Journal d'une femme de chambre Critique

Simon Riaux | 20 mars 2015
Simon Riaux | 20 mars 2015

Après les adaptations de Jean Renoir (1946), puis de Bunuel (1964) Benoît Jacquot est le troisième cinéaste à porter à l’écran le roman de Mirbeau. Avec son Journal d’une Femme de Chambre, il retrouve Léa Seydoux à qui il confie à un rôle éminemment trouble, tout en auscultant la notion complexe de servitude.

Célestine est une jeune domestique, intelligente, belle et effrontée. Son arrivée chez les Lalandaire va la mettre face aux velléités de domination, symbolique et physique, de ses maîtres. Un point de départ qui pourrait paraître daté si l’actualité ne nous avait pas rappelé il y a presque trois ans que les puissants sont parfois enclins à considérer une femme de chambre comme un objet à leur merci.

Ce rapport de force, cette condition qui écrase un être et le transforme en pure commodité sexuelle et pratique, Jacquot la représente avec une justesse étonnante. Que les assauts masculins que subit le personnage de Léa Seydoux soient motivés par les sentiments, la jouissance ou de simples jeux de pouvoirs, leur multiplicité compose une mosaïque obscène, qui éclate dans chaque séquence. En résulte une dénonciation implacable de la servitude volontaire chère à La Boétie, cette capacité humaine à faire sienne l’oppression et a finalement assumer sa condition de bétail.

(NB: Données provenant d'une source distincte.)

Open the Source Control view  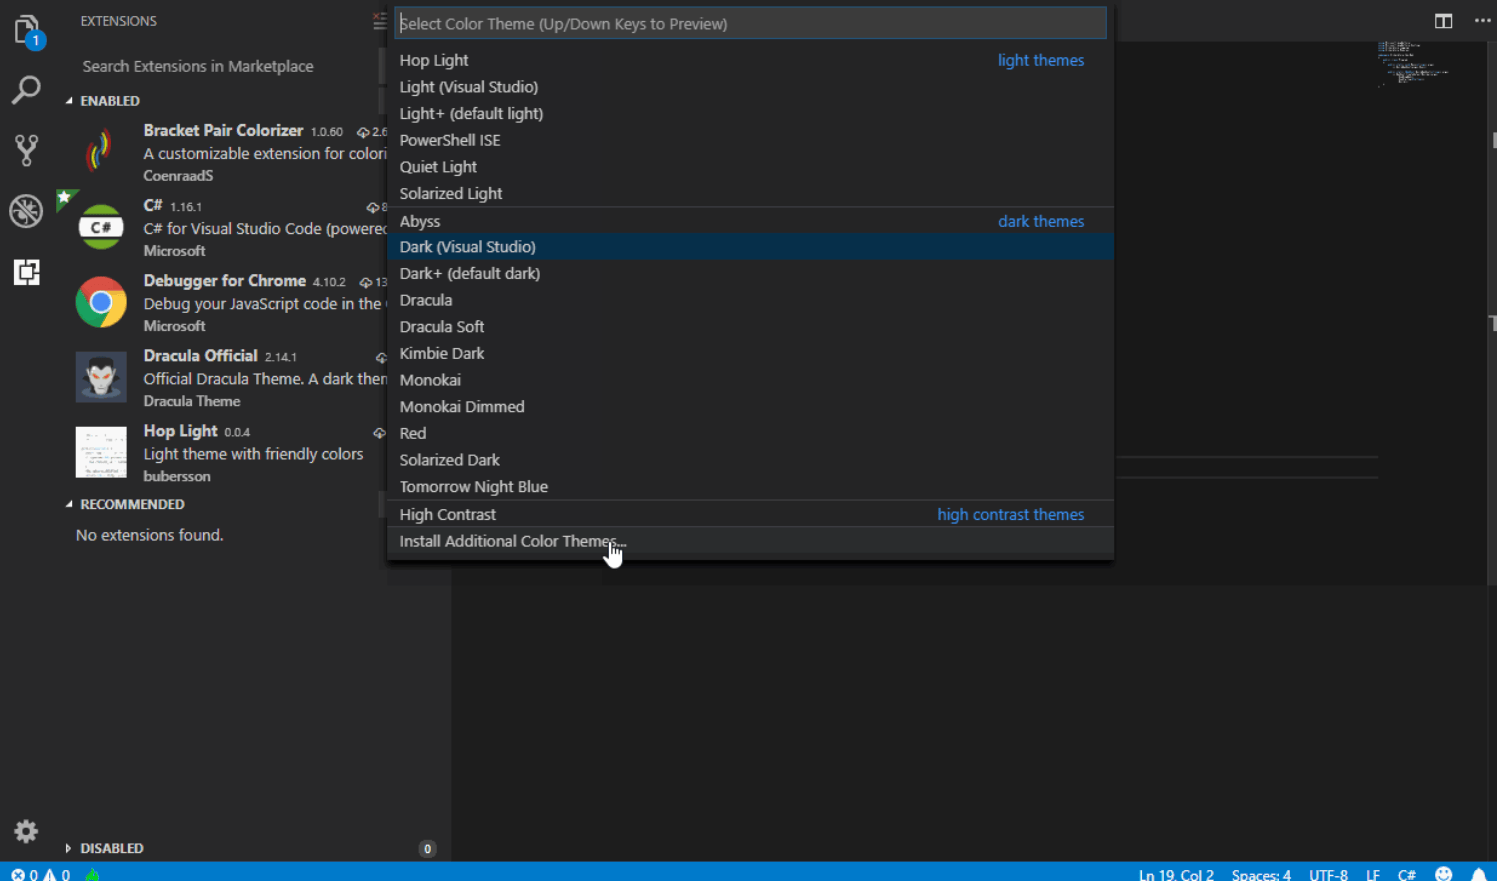point(25,150)
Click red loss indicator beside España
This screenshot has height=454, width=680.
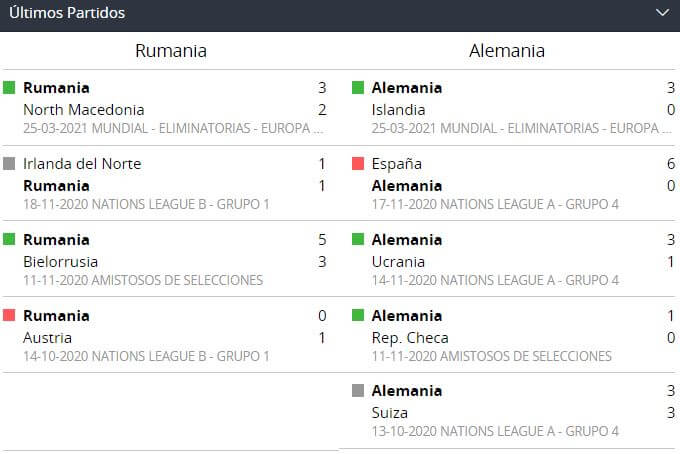[x=358, y=164]
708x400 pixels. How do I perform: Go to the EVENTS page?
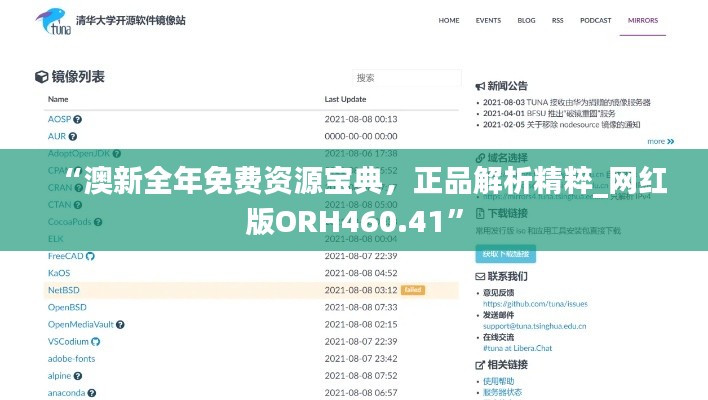(x=488, y=20)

Célestine, perçue comme un objet, n’aura donc d’autre choix que d’accepter cet état de fait et de rejoindre finalement le maître qu’elle se choisit celui qui, comme elle le dira elle-même, la « tient ». Le constat est glaçant mais frappe par sa justesse, offrant même au film quelques envolées perverses qui servent son propos avec une justesse funèbre.

Malheureusement, ce discours se double d’une série de maladresses préjudiciables. Certains tics de mise en scène (beaucoup de zooms, de décadrages) typiques du cinéaste parasitent l’action, jusqu'à menacer certaines séquences de sombrer dans le ridicule. De même, Léa Seydoux, si elle offre à son rôle une belle ambigüité, manque parfois de justesse, notamment dans la première partie du récit, où son insolence semble bien trop forcée. De même, l’antisémitisme du personnage de Vincent Lindon, s’il est pertinent historiquement, vient forcer un peu artificiellement la noirceur du personnage.

Résumé

Pas exempt de défauts et de fausses notes, ce Journal d'une Femme de Chambre vaut pour son réquisitoire glaçant contre la servitude des personnages qu'il décrit.